I did this hike with my wife and dog on 10/12/13.  Very nice hike and description was easy to follow.  After passing the reservoir and turning right at the T-intersection a black bear walked onto the path about 50 yards ahead of us.  I was pretty surprised at first since we have never encountered one before.  We slowly backed up and the bear briefly looked toward us.  He or she then slowly continued walking away from us and into the woods.  After a few minutes we continued the hike without see it again (thankfully in my opinion!).  I hope this does not discourage people from hiking, but I think you should be aware and know what to do should you come across one.  It is called Bear Mountain after all!    

Great hike, loved the cemeteries

Great hike, loved the cemeteries and all the signs with historical info about the remains of the buildings. Got startled by a deer crashing through the bushes onto the trail right in front of us. :)

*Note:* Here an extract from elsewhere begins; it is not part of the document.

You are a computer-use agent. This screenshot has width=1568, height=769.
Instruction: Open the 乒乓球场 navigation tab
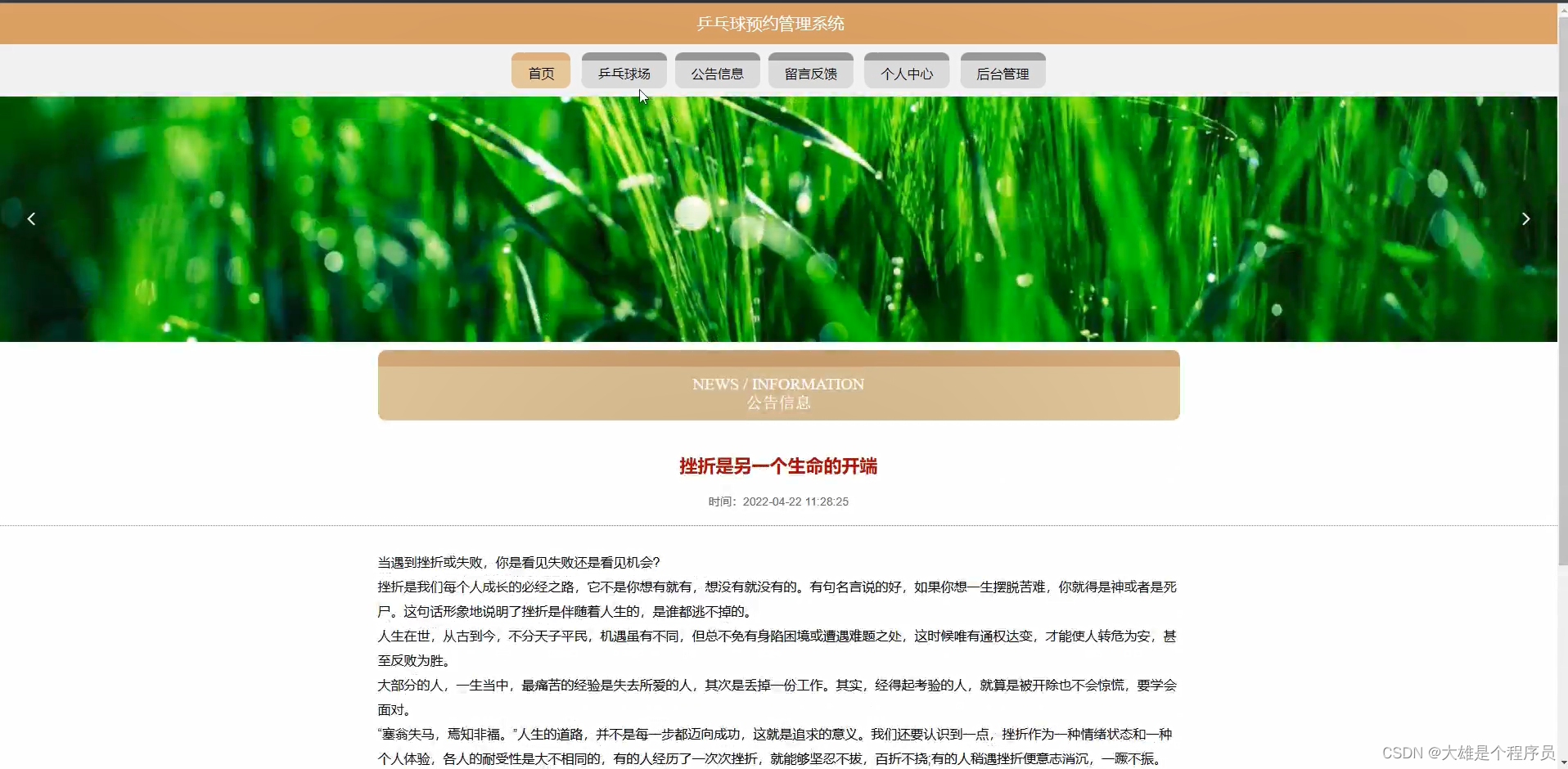tap(624, 72)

Got confused--possible trail blockage

I hiked this loop on July 11, but starting and ending at the Bear Mountain Inn. This description was very helpful -- THANK YOU. However, I did veer off course in once place -- after climbing to the top of the hill where the bridle path rises (with stream on the right) and I made a right turn, I ended up descending along a rough path and finding myself on the OLD AT (the white blazes were painted over). That's because at the top of the hill I didn't see an obvious way to continue on the bridle path -- I did see what may have been a Y junction, but the path to the right was not only blocked by fallen trees, but I really didn't see a "path" beyond those trees. Maybe I was wrong. Anyway, no harm done. I followed the old AT down the hill and then rejoined 1777W and then the bridle path. It was a great hike but rougher surface than I expected.

Take a detour to the Bear Mountain Inn

See the Inn for Christmas. Have some cocoa. Bring your map. It's not far off the trail.

Excellent hike well

Excellent hike well described.  We did not see the "Ice Skating" sign near the trail head, or the "Ski Trail Closed" sign, so they may be gone.

Hike has been updated

Thanks for your comments! I have corrected the hike description by eliminating the references to the two signs that seem to have been removed.

Power Lines Cleared

All the power lines have been cleared from the Doodletown Road.  It is a great hike.  

September 2011 issue

This is a great, great hike which I did about 2 weeks ago.  Lots of history and a fascinating walk thru a ghost town.  Take some time to read the signs and maybe take a stroll thru the cemeteries. It's strange to see headstones from the late 1700's right next to those of just a few years ago. Anyway, I went back about 5 days after Hurricane Irene, and be aware, that the entrance to the trail off of 9W is closed with signs indicating downed and dangerous power lines.  I was with my kids, so being a good doobie, I turned around and went to Fort Montgomery as an alternative.  Don't know how long it'll take to get this open again, but given how much extensive damage is in the Harriman/Bear Mountain park system, it could be a while. 

Hiked on June 5, 2011

We hiked this trail on Sunday, June 5th. It is a nice hike and for us, it was longer than any we have done before (5 miles). Doodletown is pretty much completely grown over. Some of the sites are so over grown that you have to take the word of the signs indicating that there was ever something there (i.e. the church). The hike is an odd experience as it combines a hike with something like an archeological visit so if you’re looking for classic hiking experience, you might be a bit disappointed. There is an abundance of “barberry” bushes (I think that is what they're called). They are these small bushes with green leaves and small thorns that people use for landscaping. I think they are so prolific here because the former inhabitants must have used them on their properties and now they're running rampant. It made for some dull viewing. Daniel Chazin's write up here is once again excellent. It is so detail oriented right down to the Vandals have removed the ‘you are here' map which on the date of our hike was still present. It never let us down. My only complaint was the unmarked bridal path. Were it not for Mr. Chazin's fine write up, it would be a challenge to stay on it. Why isn't it marked? It might've made it a bit easier.